Design of Multi-Stage Solvent Extraction Process for Separation of Rare Earth Elements

Flowsheet design and stage determination for the separation of rare earth elements (REEs) using solvent extraction (SX) is a challenging task because of the chemical similarity of the REEs. Low separation factors between the elements and complex equilibrium chemistry provide unique challenges to designing an efficient flowsheet for the separation of elements. The multi-stage nature of the SX process adds further complexity, making the assessment of products for a proposed design and stage combination difficult. Therefore, to develop a SX flowsheet, it is essential to quantify the performance for various design and separation conditions. This paper attempts to address the challenge by utilizing an equilibrium and process modeling approach. Results from a bench-scale study performed on a 10 g/L rare earth salt mixture were used in studying the extraction/stripping behavior and developing equilibrium models. DEHPA with TBP as a phase modifier was used as an extractant, while hydrochloric acid was utilized as a stripping agent. The results obtained were used in developing extraction/stripping models, which were integrated into a process framework of a SX train in a Matlab/Simulink environment. The models were programmed as a function block routine and used for developing a flowsheet, which was simulated for differing separation and design conditions.

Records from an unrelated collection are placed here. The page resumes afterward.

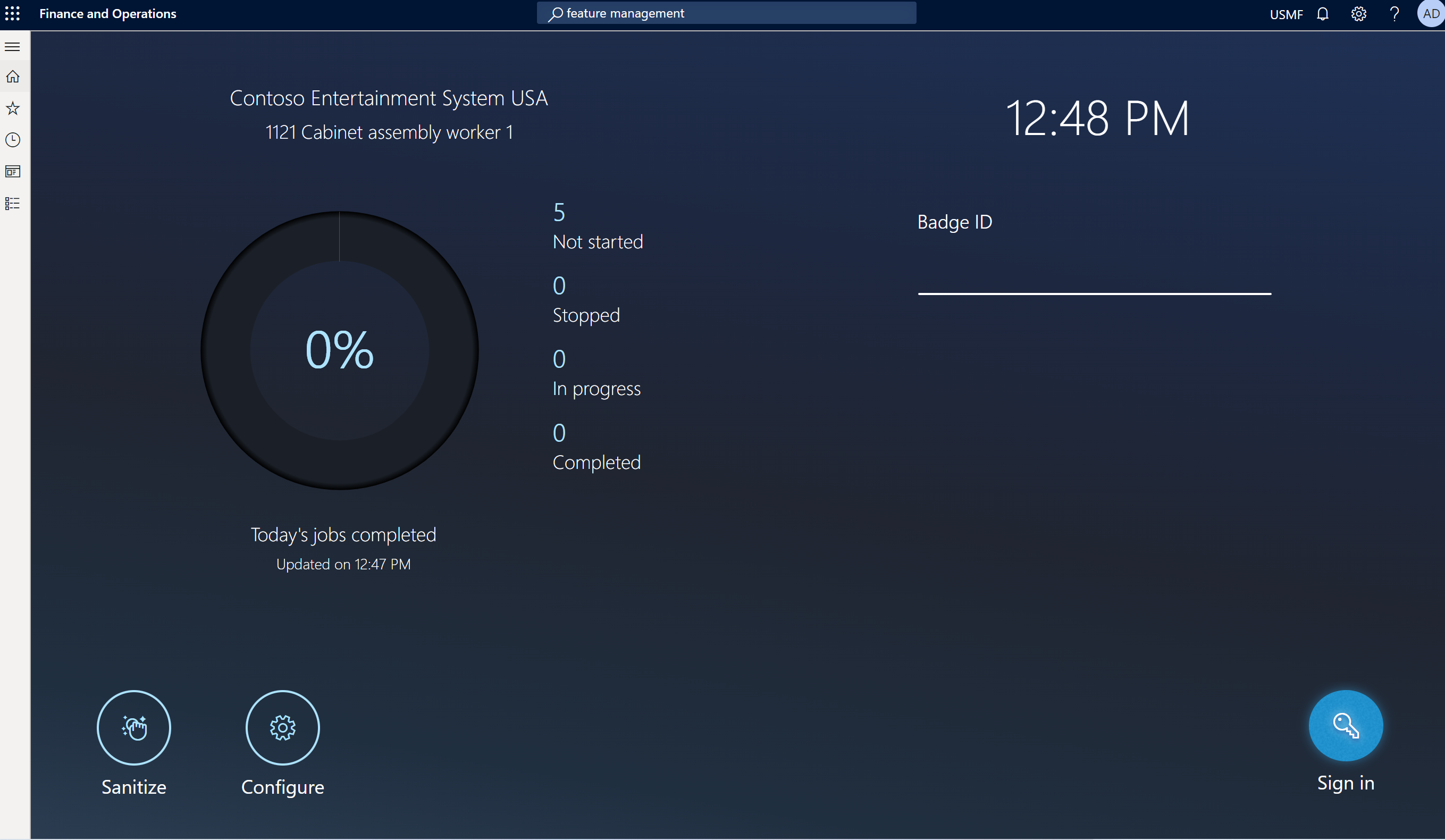Go to Home in sidebar
1445x840 pixels.
click(13, 77)
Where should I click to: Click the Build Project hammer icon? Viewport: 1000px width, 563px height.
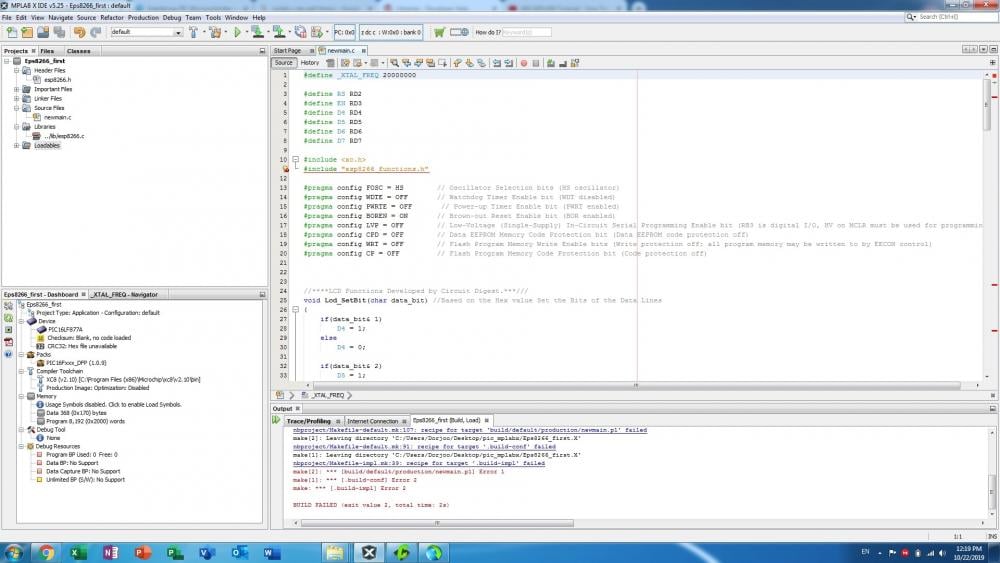click(193, 32)
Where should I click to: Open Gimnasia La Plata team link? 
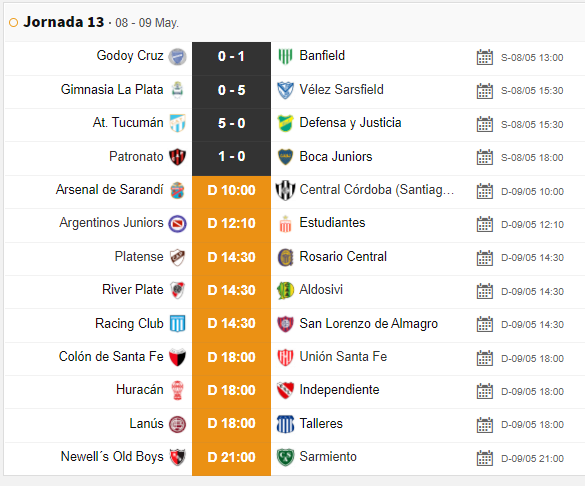(x=112, y=90)
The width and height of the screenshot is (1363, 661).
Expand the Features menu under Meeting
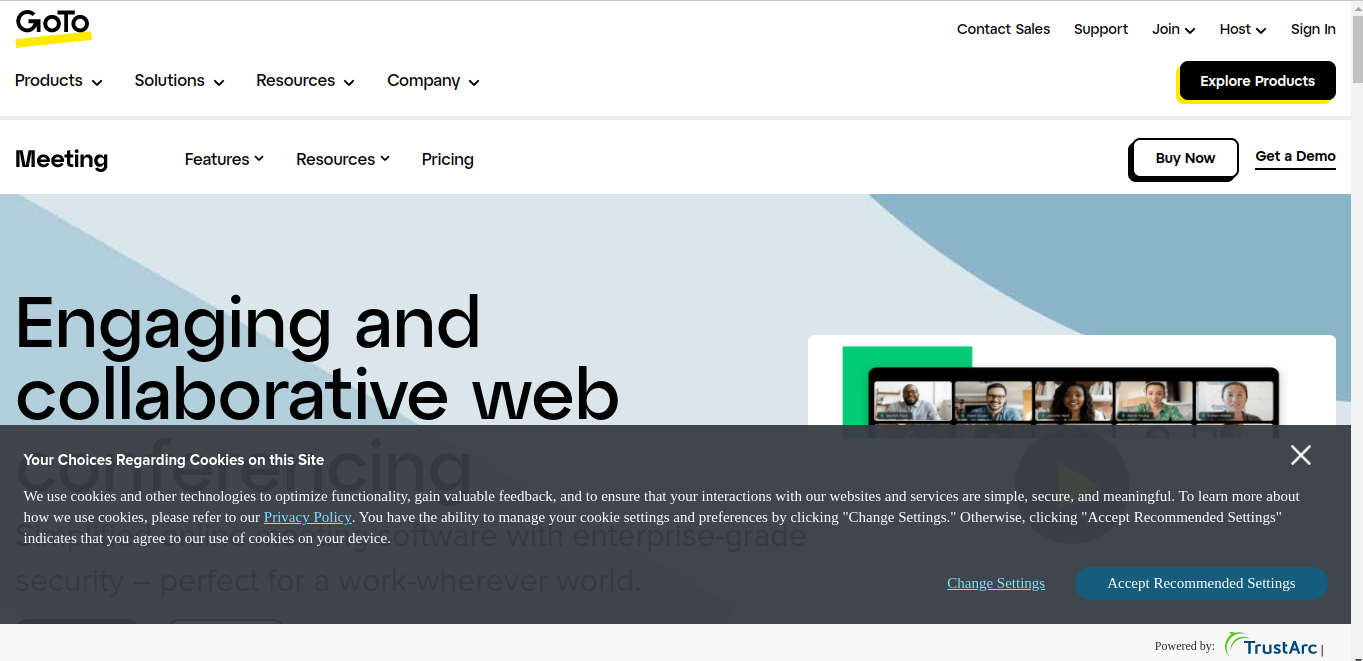[x=224, y=159]
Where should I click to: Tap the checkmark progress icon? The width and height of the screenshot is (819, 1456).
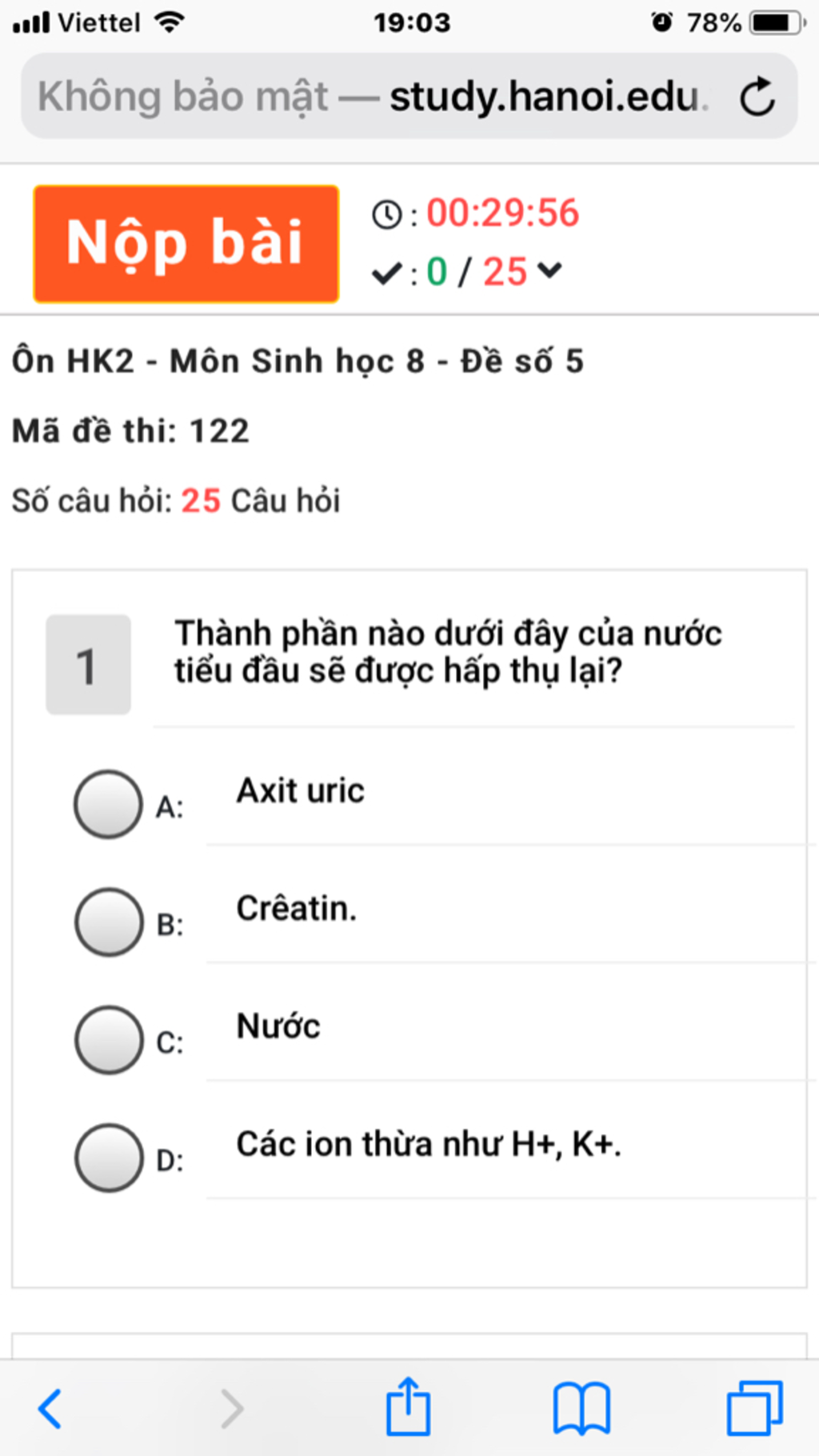(386, 274)
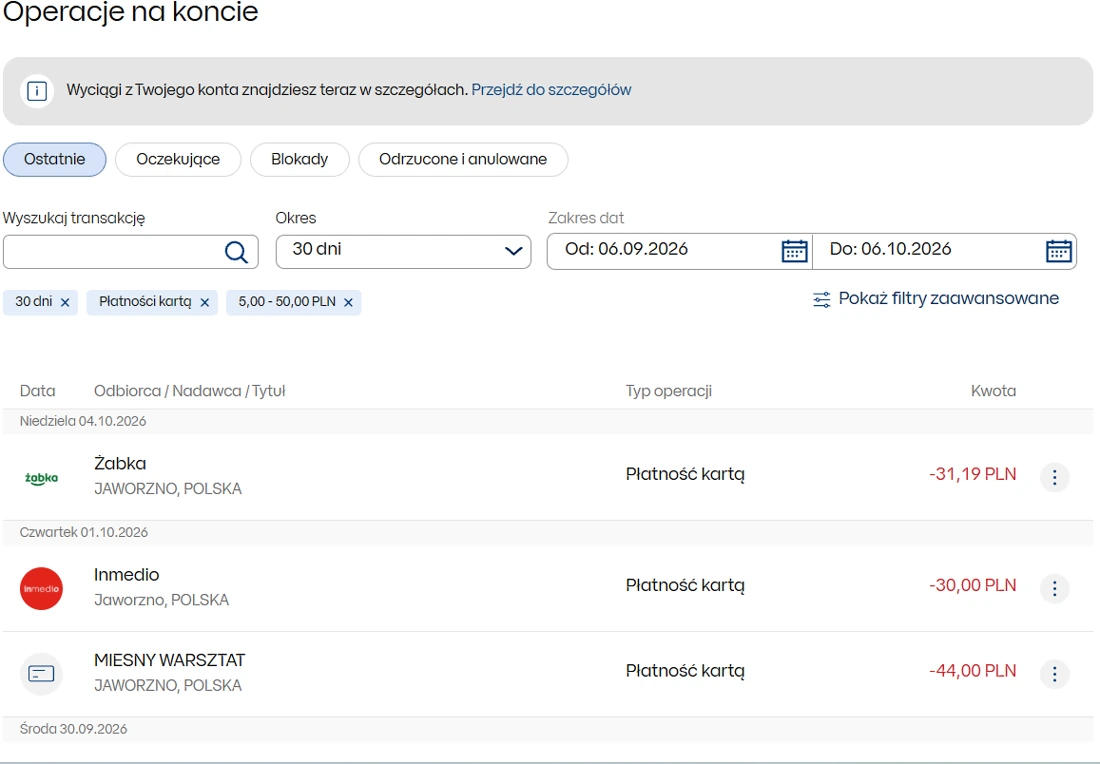Remove the 5,00 - 50,00 PLN filter
Screen dimensions: 1100x764
coord(348,302)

To identify optimum stage combinations, a particle swarm optimization (PSO) routine was developed and implemented for each SX train. Recovery and purity of elements of interest were used as objective function criteria. The stage combination leading to the minimization of the objective function was used to identify the optimum stage combination for a series of SX trains to attempt a balance of purity and recovery. The models and optimization method were implemented to separate a feed mixture containing REEs, which indicated that 99.52 and 85.41 percent purity is achievable for Yttrium and Lanthanum separation using 8-12-3 and 10-3-5 stage combination for loading, scrubbing, and striping. The model also indicated difficult separability between neodymium, praseodymium, and cerium.